The harbour gate has over it on the inside, the “Cock of Galle” and on the outside, the British Lion. The Portuguese and Dutch in fact once mistook the name Galle for Latin “Gallus” or “Cock.” The Galle Fort today is the best preserved Dutch Fort on the island with many colonial homes and a few hotels but strangely not a single restaurant inside the Fort area.
Still, this unique old settlement has a quiet charm of its own with minimal traffic and most of its daytime residents mainly government workers leaving the Fort in the evenings. This leaves the Fort to its own after 6 pm.

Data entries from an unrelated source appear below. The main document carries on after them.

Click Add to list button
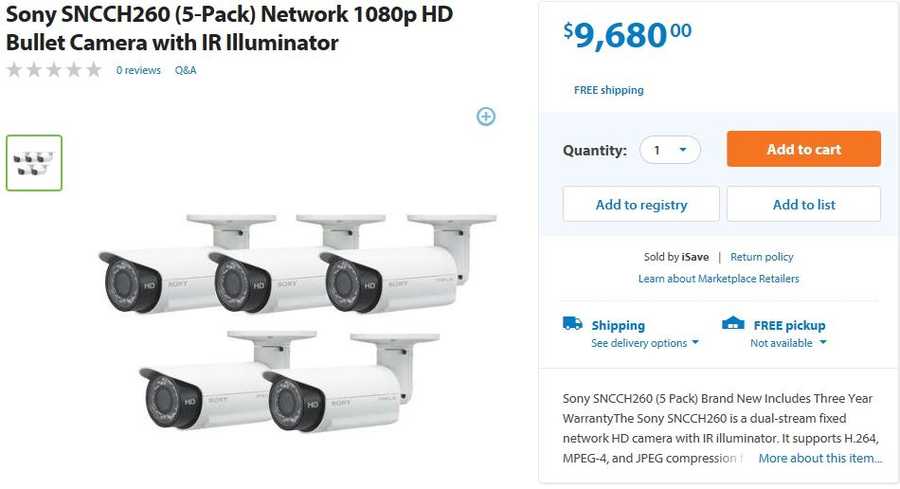The height and width of the screenshot is (489, 900). 803,204
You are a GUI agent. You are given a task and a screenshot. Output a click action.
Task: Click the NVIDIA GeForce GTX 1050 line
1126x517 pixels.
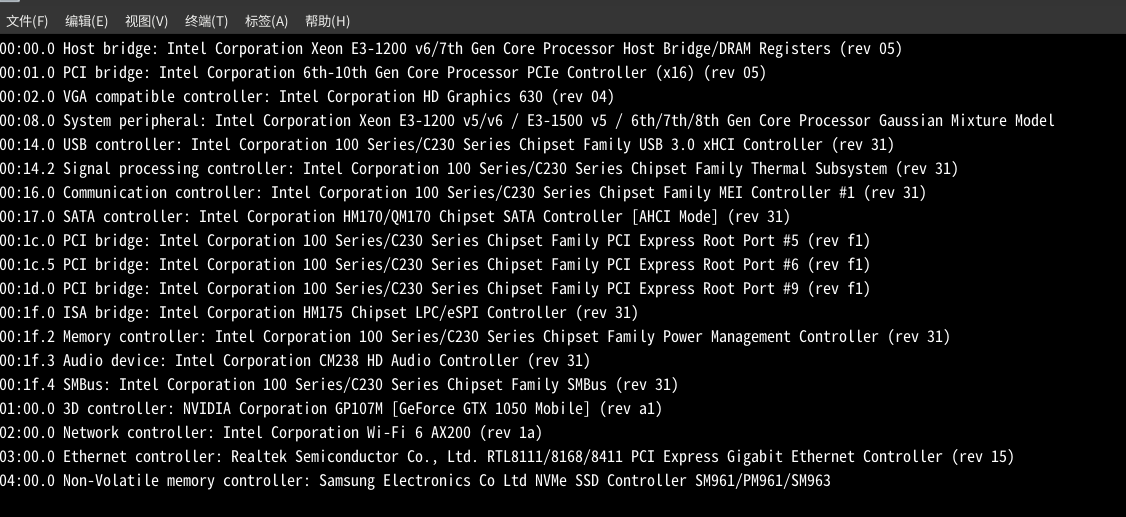(x=330, y=409)
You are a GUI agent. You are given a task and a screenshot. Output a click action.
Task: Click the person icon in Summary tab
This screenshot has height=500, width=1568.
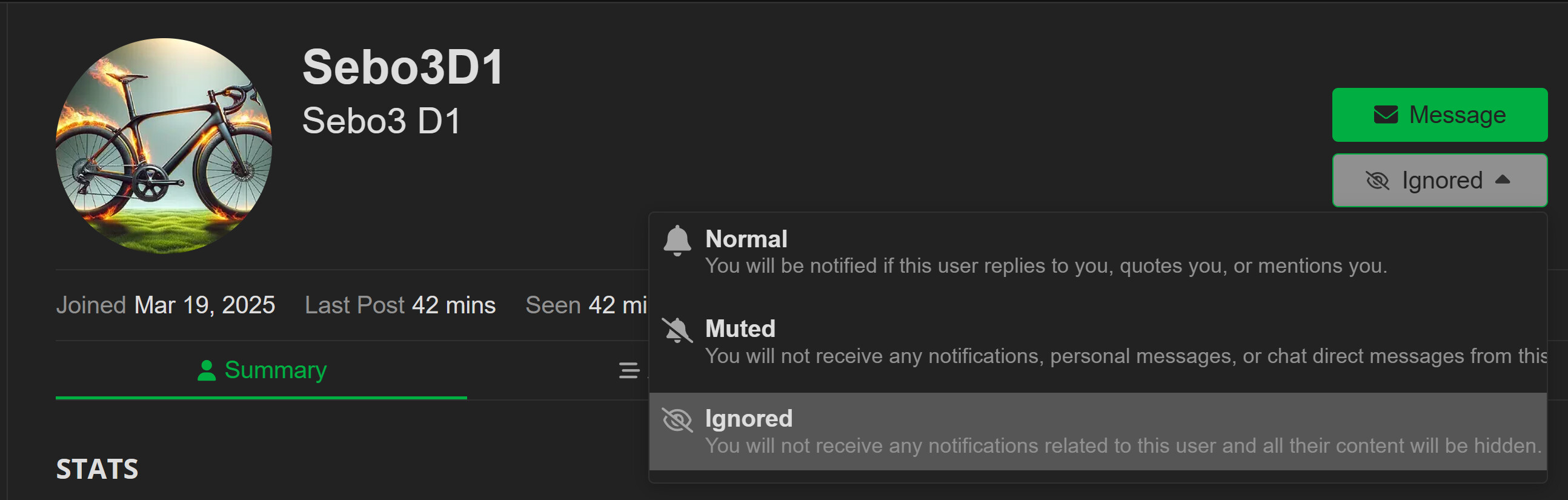point(207,370)
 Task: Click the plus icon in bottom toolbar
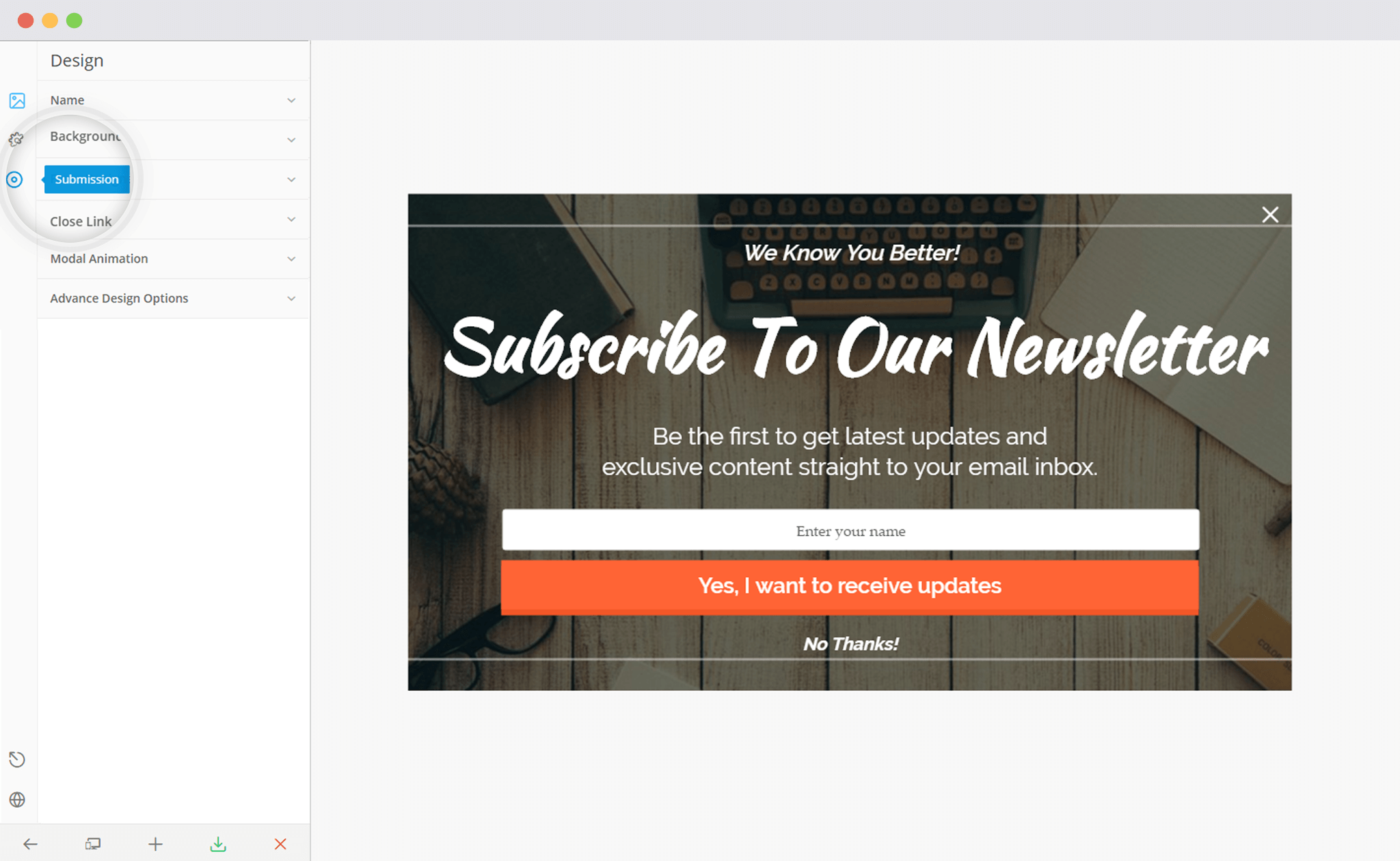click(156, 844)
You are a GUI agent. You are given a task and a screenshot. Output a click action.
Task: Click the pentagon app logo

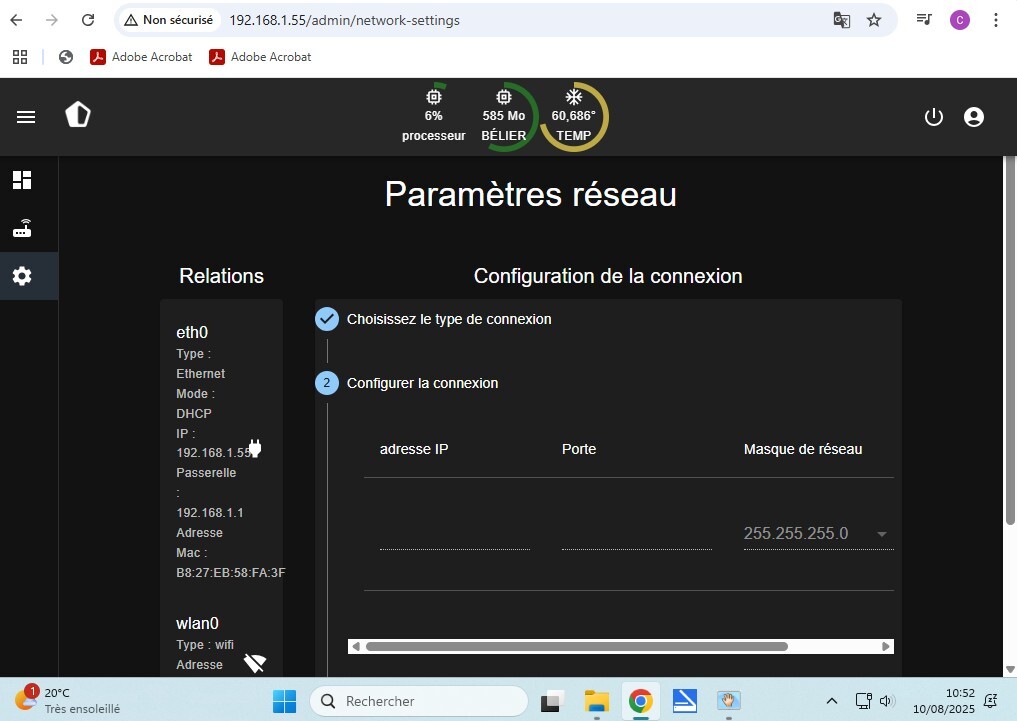click(78, 116)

There are ramparts with solid bastions and “pepper-pot” towers, and old baronial-like gateways, narrow streets and gabled houses with Dutch ’stoeps’ or verandahs, lofty ceilings and massive pillars. The Dutch ramparts entirely surround the Fort with the exception of the Zwart or Black Fort overlooking the harbour. This Fort was called the Santa Cruz and was completed by the Portuguese in 1625.
The Dutch ramparts were built mainly with grey granite rock that came to Galle as ballast in ships. The three main bastions are the Sun, the Moon and the Star bastions facing the land approach to the Fort. Locals say the Star bastion was the scene of many early duels. The last one ended on November 17, 1810 when a Captain James Brown shot dead Captain John Parker. The case was later taken to court!
The Fort is a quiet habitat today – the old frenzy lost. But the old floors paved with square red tiles exist as reminders of the olde world. It was in fact the Dutch who also introduced brick making to Ceylon. Or, reminders like Leyn Baan Cross Street, literally “Rope-Walk ” Cross Street where bales of coir rope were once packed and shipped out.
I recommend staying at the Weltevreden or “Well Satisfied” in Dutch at 104, Pedlar Street a few metres away from the Fort’s West rampart and suggest talking to its owner D.G. Piyasena for a total recall. Also recommend the New Oriental Hotel on 10, Church Street, inside a 300 year old Dutch building steeped in history and the island’s oldest hotel. Remember the beach area for Galle is Unawatuna, 4 km away.